Search code examples
djangodjango-haystackwhoosh

Django Haystack Whoosh Multilanguage site


I am using haystack with whoosh backend in my django project. And my models are multilingual with the modeltranslation module, it creates automatic fields like title_tr, title_en for a field named title...
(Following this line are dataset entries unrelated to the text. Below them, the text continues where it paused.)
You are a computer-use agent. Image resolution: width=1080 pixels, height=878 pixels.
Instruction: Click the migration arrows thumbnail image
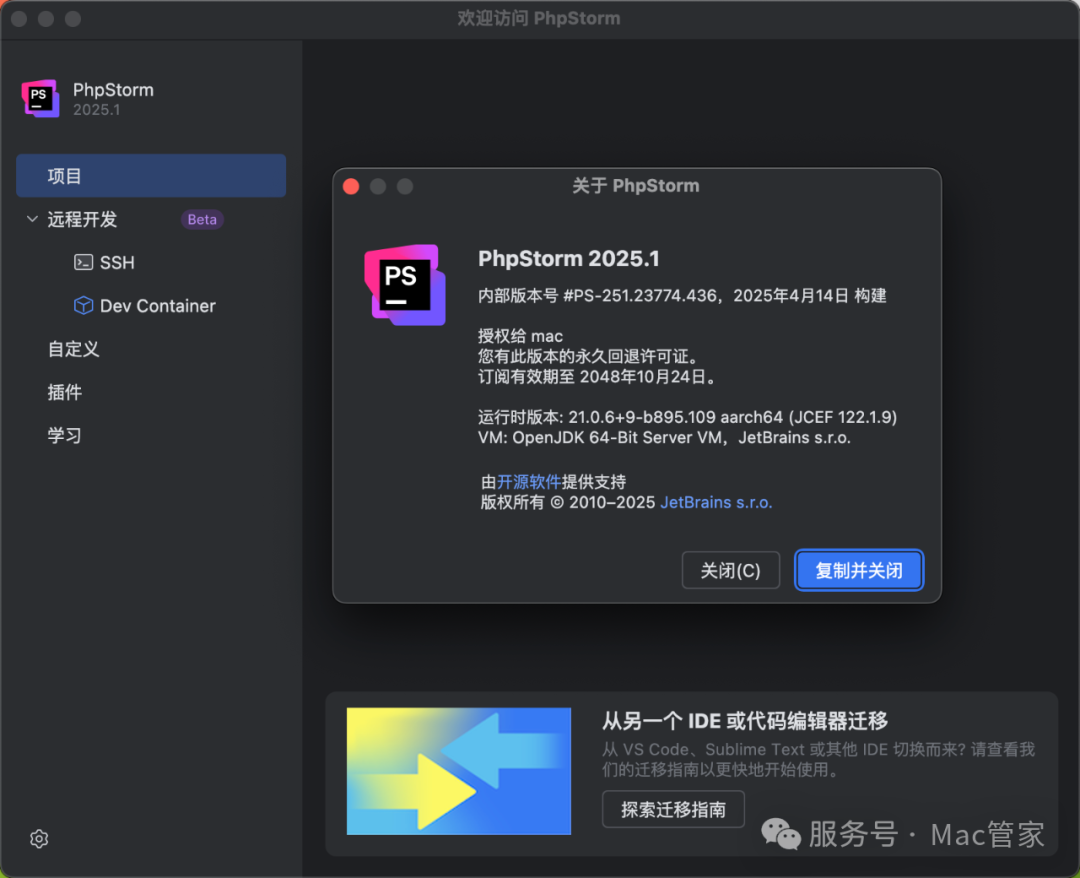point(458,771)
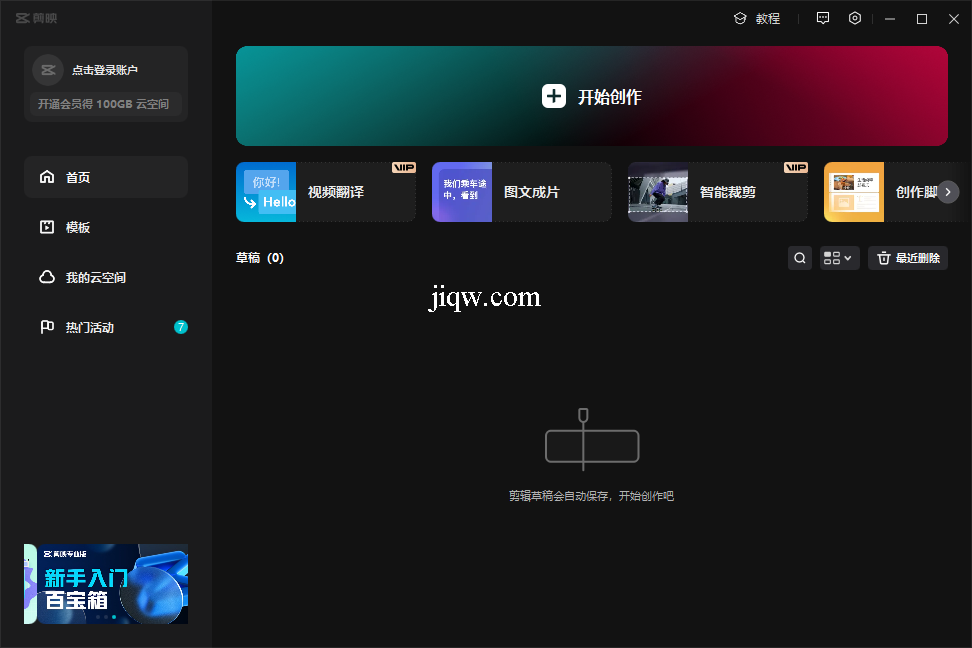The width and height of the screenshot is (972, 648).
Task: Click the 新手入门百宝箱 promo banner
Action: click(x=106, y=584)

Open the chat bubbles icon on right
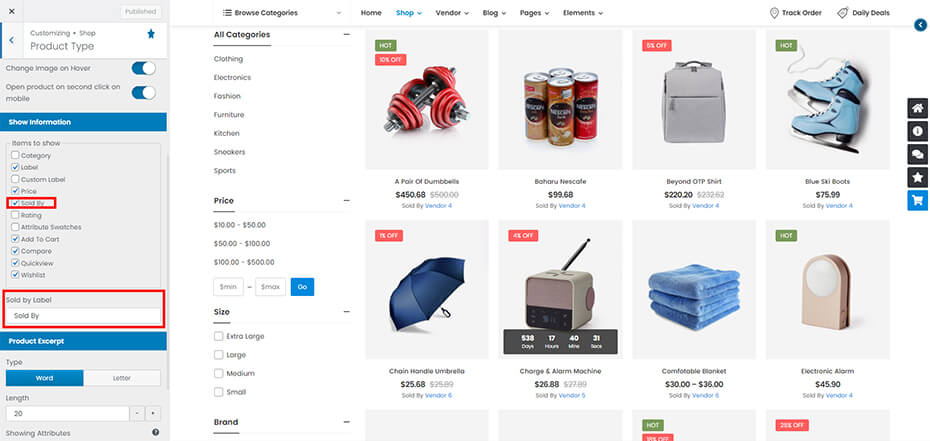click(x=918, y=154)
I am trying to make searches aware of selected language having searched the net and write the below lines but it is not working for the title_tr, entry_tags_tr fields... #search_indexes.py

from haystack import indexes
from aksak.blog.models import Entry

class EntryIndex(indexes.SearchIndex, indexes.Indexable):
    text = indexes.CharField(model_attr='descr_en', document=True, use_template=True)
    text_tr = indexes.CharField(model_attr='descr_tr')
    title_en = indexes.CharField(model_attr='title_en')
    title_tr = indexes.CharField(model_attr='title_tr')
    tags = indexes.MultiValueField(indexed=True, stored=True, model_attr='entry_tags')

    def get_model(self):
        return Entry


    # haystackCustomQuery.py  !!! IN URLS.PY I AM USING THIS CUSTOM VIEW <-------------

    from django.conf import settings
    from django.utils.translation import get_language
    from haystack.query import SearchQuerySet, DEFAULT_OPERATOR

    class MlSearchQuerySet(SearchQuerySet):
        def filter(self, **kwargs):
            if 'content' in kwargs:
                kwd = kwargs.pop('content')
                currentLngCode = str(get_language())
                lngCode = settings.LANGUAGE_CODE
                if currentLngCode == lngCode: 
                    kwdkey = "text" 
                    kwargs[kwdkey] = kwd
                else:
                    kwdkey = "text_%s" % currentLngCode
                    kwargs[kwdkey] = kwd


            if getattr(settings, 'HAYSTACK_DEFAULT_OPERATOR', DEFAULT_OPERATOR) == 'OR':
               return self.filter_or(**kwargs)
            else:
                return self.filter_and(**kwargs)

Solution

  • Not sure, but i think it might be related to the model_attr parameters of your SearchIndex subclass, which aren't properly resolved by haystack. Try to define some prepare_<index_fieldname> methods instead.

    I'm including a full example of what i have used in a (German/English) project. Just like you and inspired by search functionality on multi-language django site, i got the current language and mapped it to a SearchIndex field:

    from django.conf import settings
    from modeltranslation.utils import get_language
    from modeltranslation.settings import DEFAULT_LANGUAGE
    from haystack.query import SearchQuerySet, DEFAULT_OPERATOR
    
    class ModeltranslationSearchQuerySet(SearchQuerySet):
        def filter(self, **kwargs):
            if 'content' in kwargs:
                kwd = kwargs.pop('content')
                lang = get_language()
                if lang != DEFAULT_LANGUAGE:
                    kwdkey = "text_%s" % lang
                    kwargs[kwdkey] = kwd
                else:
                    kwargs['text'] = kwd
            if getattr(settings, 'HAYSTACK_DEFAULT_OPERATOR', DEFAULT_OPERATOR) == 'OR':
                return self.filter_or(**kwargs)
            else:
                return self.filter_and(**kwargs)
    

    In the essence there's one SearchIndex field per language, each with its own prepare_<index_fieldname> method. Here's a stripped down version of my search_indexes.py - it's not really generic, but worked well for my simple requirements:

    from haystack import indexes
    
    class ContentIndex(indexes.SearchIndex, indexes.Indexable):
        text = indexes.EdgeNgramField(document=True)  # German (default language)
        text_en = indexes.EdgeNgramField()  # English
    
        def prepare_text(self, obj):
            return '%s %s' % (obj.title_de, obj.descr_de)
    
        def prepare_text_en(self, obj):
            return '%s %s' % (obj.title_en, obj.descr_en)
    

    Note, that here text is used rather than text_de for the index field with document=True as it is a convention of haystack (you got that right). But inside the prepare_<index_fieldname> methods the actual translation fieldnames are used. It also doesn't use a template, but simple string concatenation.

    The generic SearchView included in haystack (i used 2.0.0-beta) takes a searchquery parameter, so the ModeltranslationSearchQuerySet can be passed directly through the urls setup like this (as far as i understand you have that):

    from haystack.forms import ModelSearchForm
    
    url(r'^search/$', SearchView(
        searchqueryset=ModeltranslationSearchQuerySet(), form_class=ModelSearchForm))
    

    Final note: I haven't used that code in a while and modeltranslation had some major changes regarding current language awareness. It might very well be that it can be simplified a bit for modeltranslation >=0.6.